WORK INSTRUCTIONS:
Use the entries below and reproduce exactly the lines from the one containing "Given: Click the dark navy arrow marker" down to the one containing "Task: Click speech", both of them included.

Stored records:
++++++++
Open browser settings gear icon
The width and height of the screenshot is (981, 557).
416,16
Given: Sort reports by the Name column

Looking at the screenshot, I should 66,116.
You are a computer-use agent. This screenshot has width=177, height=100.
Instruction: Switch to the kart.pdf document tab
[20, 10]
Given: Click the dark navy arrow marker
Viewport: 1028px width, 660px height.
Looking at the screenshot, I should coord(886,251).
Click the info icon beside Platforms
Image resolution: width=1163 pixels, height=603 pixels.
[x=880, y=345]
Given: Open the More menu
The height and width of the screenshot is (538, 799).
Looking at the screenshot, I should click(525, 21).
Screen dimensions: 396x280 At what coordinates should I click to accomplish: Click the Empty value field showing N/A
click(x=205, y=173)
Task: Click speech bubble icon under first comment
++++++++
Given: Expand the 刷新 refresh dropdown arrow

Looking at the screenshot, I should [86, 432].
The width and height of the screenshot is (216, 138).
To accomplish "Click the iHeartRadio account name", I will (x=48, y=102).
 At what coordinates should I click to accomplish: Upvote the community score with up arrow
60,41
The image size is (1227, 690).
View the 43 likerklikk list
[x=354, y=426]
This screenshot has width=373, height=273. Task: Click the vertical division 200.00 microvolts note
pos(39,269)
++++++++
OUTPUT OF THE TASK:
Given: Click the dark navy arrow marker
Viewport: 1028px width, 660px height.
Looking at the screenshot, I should coord(886,251).
Click the info icon beside Platforms
Image resolution: width=1163 pixels, height=603 pixels.
[x=880, y=345]
Given: Open the More menu
The height and width of the screenshot is (538, 799).
Looking at the screenshot, I should click(525, 21).
Screen dimensions: 396x280 At what coordinates should I click to accomplish: Click the Empty value field showing N/A
click(x=205, y=173)
Task: Click speech bubble icon under first comment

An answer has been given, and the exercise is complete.